Stepping back from what felt true to me, here are the thoughts and feelings from other professionals about this pivotal time:

  • The time I once spent commuting, I now use to exercise/make dinner/play with the kids.
  • It is so nice to be able to take a walk at lunch.
  • My life is in better balance. I just feel better equipped to manage it all. I’m working the same hours, but getting more done.
  • The fewer distractions make it so much easier to finish a task.
  • I don’t have to worry about confidentiality in a private home office.
  • I love having my dog with me all day.

And from a different set of people, I heard:

  • I can’t work alongside my children. This situation is impossible. Please let me come into the office.
  • I am in the same house as my family members but I don’t see them. We are all too focused on our obligations at work.
  • I feel alone, isolated.  I miss the office camaraderie.
  • I am new to my job. It’s really hard to learn a new organization and a new role when you don’t have face time.
  • I don’t know the new people on my team.
  • I really miss the structure of my day in the office; I was grounded with my old routine.

To Everything, Turn, Turn, Turn

Everyone experienced this time a little differently, however, there was a strong and consistent theme: CHANGE. Nearly every human was pausing to figure out what worked and what didn’t for their lives…and not just their WORK lives, but their lives in the fullest sense.
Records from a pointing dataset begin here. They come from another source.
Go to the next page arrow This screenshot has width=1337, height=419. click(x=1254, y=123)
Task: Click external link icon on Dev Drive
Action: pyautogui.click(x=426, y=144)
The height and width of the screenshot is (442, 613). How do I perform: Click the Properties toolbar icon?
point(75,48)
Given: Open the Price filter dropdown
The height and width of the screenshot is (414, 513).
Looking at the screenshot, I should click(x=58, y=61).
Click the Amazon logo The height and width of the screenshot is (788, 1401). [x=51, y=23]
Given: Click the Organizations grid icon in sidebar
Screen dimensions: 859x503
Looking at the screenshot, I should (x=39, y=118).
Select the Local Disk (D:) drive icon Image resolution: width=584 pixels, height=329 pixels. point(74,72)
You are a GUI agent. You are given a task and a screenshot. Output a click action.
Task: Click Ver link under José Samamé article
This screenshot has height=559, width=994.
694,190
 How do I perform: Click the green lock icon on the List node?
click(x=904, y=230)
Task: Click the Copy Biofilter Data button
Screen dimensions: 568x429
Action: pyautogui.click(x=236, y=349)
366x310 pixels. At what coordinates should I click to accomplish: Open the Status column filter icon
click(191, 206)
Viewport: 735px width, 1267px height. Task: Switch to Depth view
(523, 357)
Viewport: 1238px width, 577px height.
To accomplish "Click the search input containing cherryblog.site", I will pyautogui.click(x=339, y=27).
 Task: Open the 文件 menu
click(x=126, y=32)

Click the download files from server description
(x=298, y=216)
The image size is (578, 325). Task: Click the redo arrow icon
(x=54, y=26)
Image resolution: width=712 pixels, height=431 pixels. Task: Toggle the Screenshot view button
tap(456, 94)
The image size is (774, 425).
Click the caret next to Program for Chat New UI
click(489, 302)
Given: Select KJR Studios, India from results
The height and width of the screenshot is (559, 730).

Health, emotional and physical, was taking the stage too for employees burning the candle at both ends. In exchange for our loyalty, we want the ability to take care of our whole selves.

The truth is that I celebrate all of this. That’s a big statement for this career-HR gal who grew up in cultures where face-time was paramount (electronics manufacturing, and then insurance consulting). I sensed that the corporate world was long overdue for this change; perhaps I knew that in 2005 as I was using microfiche at a brick-and-mortar library to do my research (okay, that timing may be a little off; I believe we had the internet in 2005). I also know how strongly some organizations will cling to notions about teamwork and culture not happening through a screen. The answer here is not found in splitting the difference between offsite and onsite, but in looking at the opportunity for better outcomes for the business and its people.

Remote Work is Here to Stay

I won’t minimize the challenges of permanent remote and hybrid work, but it’s not going way. To call out a few leadership challenges: the preservation of company culture; leveraging skilled workers to train new ones; the aforementioned equity considerations; the fewer onsite workers for running machines, facilities, client or mail operations; and the enormous effect on commercial real estate as businesses give up physical space. Yup, those are real and hard things for leaders. However, I trust that we will find ways to solve for the socialization, cultural and innovation challenges created by this new way of working, prioritizing the needs of our people. We will come to see flexibility as better for business. And while the virus may have opened our eyes to this, it won’t be the reason we sustain it.

Allow me to offer this perspective for those who are still sorting through how to use the learning of this pivotal time. However you choose to fill in the blank after “The Great _________ “, your word choice won’t be The Great Status Quo. Take the time to ask yourself what you want to keep from what you’ve learned about yourself during the last two years, your ideal conditions to really thrive at work, and how you advocate for your needs in your job. The workplace is on the agenda for change. I’ll title it The Great Exhale for a workforce holding its breath for too long.